The Coconut palm', is a member of the family Arecaceae. It is the only accepted species in the genus Cocos.
One of the earliest mentions of the coconut dates back to the One Thousand and One Nights story of Sinbad the Sailor; he is known to have bought and sold coconuts during his fifth voyage. Tenga, its Malayalam name, was used in the detailed description of coconut found in Itinerario by Ludovico di Varthema published in 1510 and also in the later Hortus Indicus Malabaricus. Even earlier, it was called nux indica, a name used by Marco Polo in 1280 while in Sumatra, taken from the Arabs who called it جوز هندي jawz hindī. Both names translate to "Indian nut". In the earliest description of the coconut palm known, given by Cosmos of Alexandria in his Topographia Christiana written about 545 AD, there is a reference to the argell tree and its drupe.

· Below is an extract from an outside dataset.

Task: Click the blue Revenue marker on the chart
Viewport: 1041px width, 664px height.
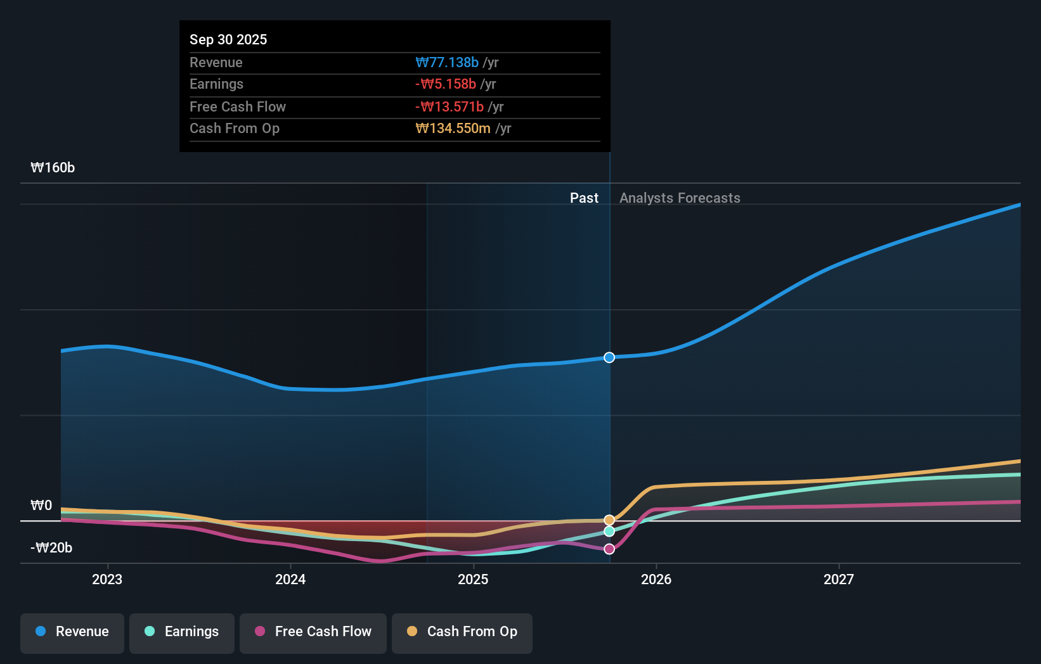Action: (609, 357)
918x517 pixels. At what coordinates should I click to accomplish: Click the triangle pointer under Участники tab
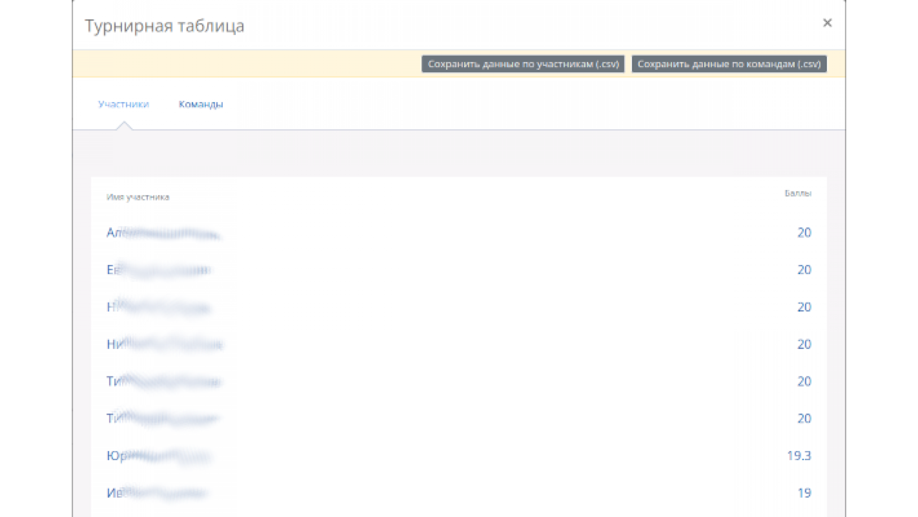124,126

Historical evidence favors the European origin of the name "coconut", for no name is similar in any of the languages of India, where the Portuguese first found the fruit; and indeed Barbosa, Barros, and Garcia, in mentioning the Malayalam name tenga, and Canarese narle, expressly say, "we call these fruits quoquos", "our people have given it the name of coco", and "that which we call coco, and the Malabars temga".
The OED states: "Portuguese and Spanish authors of the 16th c. agree in identifying the word with Portuguese and Spanish coco "grinning face, grin, grimace", also "bugbear, scarecrow", cognate with cocar "to grin, make a grimace"; the name being said to refer to the face-like appearance of the base of the shell, with its three holes. According to Losada, the name came from Portuguese explorers, the sailors of Vasco da Gama in India, who first brought them to Europe. The coconut shell reminded them of a ghost or witch in Portuguese folklore called coco (also côca). The first known recorded usage of the term is 1555.